Par acte sous signature privée du 9 mars 2022, la S.A. Fashion B. Air, M. [N] et la S.C.I. SCI Fabtoleste ont signé un protocole transactionnel, convenant notamment :
— du renouvellement du bail commercial à compter du 1er janvier 2020 et jusqu’au 31 décembre 2028, moyennant un loyer annuel de 70 000 euros en principal, aux charges et conditions du bail du 16 juillet 2002 sauf modifications portées à l’avenant,
— de l’abandon par la S.C.I. SCI Fabtoleste de 20 000 euros de créance au titre de la période de la crise sanitaire du Covid 19,
— du paiement par la S.A. Fashion B. Air de la somme de 38 082,08 euros au titre des loyers, charges et taxes dus ainsi que de la régularisation du dépôt de garantie.
Par acte sous signature privée du 9 mars 2022, M. [Y] [N] s’est engagé auprès de la S.C.I. SCI Fabtoleste en qualité de caution solidaire de la S.A. Fashion B. Air dans la limite d’une somme globale limitée à six mois de loyers et charges TTC, ce pour la durée du bail ainsi que durant toute reconduction et/ou ses renouvellements successifs.
Par acte de commissaire de justice du 17 juillet 2024, la S.C.I. SCI Fabtoleste a fait signifier à la S.A. Fashion B. Air un commandement, visant la clause résolutoire du bail, de payer la somme de 24 993,57 euros en principal au titre du deuxième trimestre 2024.
Par acte de commissaire de justice du 14 août 2024, la S.A. Fashion B. Air a assigné la S.C.I. SCI Fabtoleste devant le tribunal judiciaire de Paris aux fins d’opposition au commandement de payer.

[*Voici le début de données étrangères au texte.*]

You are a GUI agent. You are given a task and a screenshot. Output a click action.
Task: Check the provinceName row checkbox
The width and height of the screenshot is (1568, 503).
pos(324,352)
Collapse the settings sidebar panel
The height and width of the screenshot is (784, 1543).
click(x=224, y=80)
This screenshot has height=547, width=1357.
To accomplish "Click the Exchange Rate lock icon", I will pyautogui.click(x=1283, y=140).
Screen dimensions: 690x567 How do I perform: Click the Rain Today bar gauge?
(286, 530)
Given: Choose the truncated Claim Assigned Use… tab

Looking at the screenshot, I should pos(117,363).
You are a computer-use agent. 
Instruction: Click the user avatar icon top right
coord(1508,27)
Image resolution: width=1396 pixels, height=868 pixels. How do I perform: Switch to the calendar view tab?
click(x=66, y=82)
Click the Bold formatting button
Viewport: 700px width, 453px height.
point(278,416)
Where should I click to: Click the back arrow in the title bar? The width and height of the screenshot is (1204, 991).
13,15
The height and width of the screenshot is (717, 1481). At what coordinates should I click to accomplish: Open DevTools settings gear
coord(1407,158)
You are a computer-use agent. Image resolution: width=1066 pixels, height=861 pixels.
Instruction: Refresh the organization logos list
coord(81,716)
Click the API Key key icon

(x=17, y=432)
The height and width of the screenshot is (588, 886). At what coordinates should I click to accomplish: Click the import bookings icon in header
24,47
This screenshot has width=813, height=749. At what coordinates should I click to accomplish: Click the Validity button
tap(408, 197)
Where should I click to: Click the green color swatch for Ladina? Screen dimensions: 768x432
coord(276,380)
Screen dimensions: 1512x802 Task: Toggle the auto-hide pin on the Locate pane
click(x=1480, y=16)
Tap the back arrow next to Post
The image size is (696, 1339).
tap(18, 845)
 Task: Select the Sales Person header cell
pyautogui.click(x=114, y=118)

Par ailleurs, par actes de commissaire de justice du 9 août 2024, la S.C.I. SCI Fabtoleste a assigné la S.A. Fashion B. Air et M. [Y] [N] devant le tribunal judiciaire de Paris afin de les voir condamner à lui payer des sommes à titre d’indemnités d’occupation.
Enfin, par actes de commissaire de justice du 20 août 2024, la S.C.I. SCI Fabtoleste a assigné la S.A. Fashion B. Air et M. [Y] [N] devant le tribunal judiciaire de Paris aux fins principalement de constat de l’acquisition de la clause résolutoire du bail.
La jonction de ces deux instances avec celle ouverte par l’assignation du 14 août a été ordonnée à l’audience d’orientation du 12 novembre 2024.
La S.C.I. SCI Fabtoleste a saisi la juge de la mise en état par conclusions d’incident notifiées le 13 janvier 2025.
L’incident a été plaidé à l’audience du 15 septembre 2025 et mis en délibéré au 20 octobre 2025.
PRÉTENTIONS ET MOYENS
Par dernières conclusions d’incident notifiées le 11 septembre 2025, la S.C.I. SCI Fabtoleste demande à la juge de la mise en état de :
« – CONSTATER que la dette de loyer due par la société FASHION B AIR depuis 1er avril 2024 était de 101.856,46€ euros et que celle-ci s’est réduite depuis le 28 avril 2025 à la somme de 10.394,96€ ; puis depuis le 7 juillet 2025 à la somme de 6.286,70€, non contestée ;
En conséquence,
— CONDAMNER in solidum la société FASHION B AIR et Monsieur [Y] [N] à verser à la SCI FABTOLESTE, la somme de 6.286,70€ au principal, ainsi qu’aux intérêts et ce sous astreinte de 500 € par jour de retard ;
— CONDAMNER in solidum la société FASHION B AIR et Monsieur [Y] [N] à verser à la SCI FABTOLESTE les intérêts sur la somme 91.461,50€, dont le paiement est intervenu au bout d’un an, à savoir le 28 avril 2025, et ce sous astreinte de 500 € par jour de retard ;
— CONDAMNER Monsieur [Y] [N] à communiquer son adresse et toute pièce qui permettrait de l’avérer sous astreinte de 500 euros par jour de retard ;
— SE RESERVER la liquidation de l’astreinte
— CONDAMNER in solidum la société FASHION B AIR et Monsieur [G] [N] à verser à la SCI FABTOLESTE, la somme 5.000 € au titre des frais irrépétibles ;
— ORDONNER que l’exécution de l’ordonnance à intervenir ».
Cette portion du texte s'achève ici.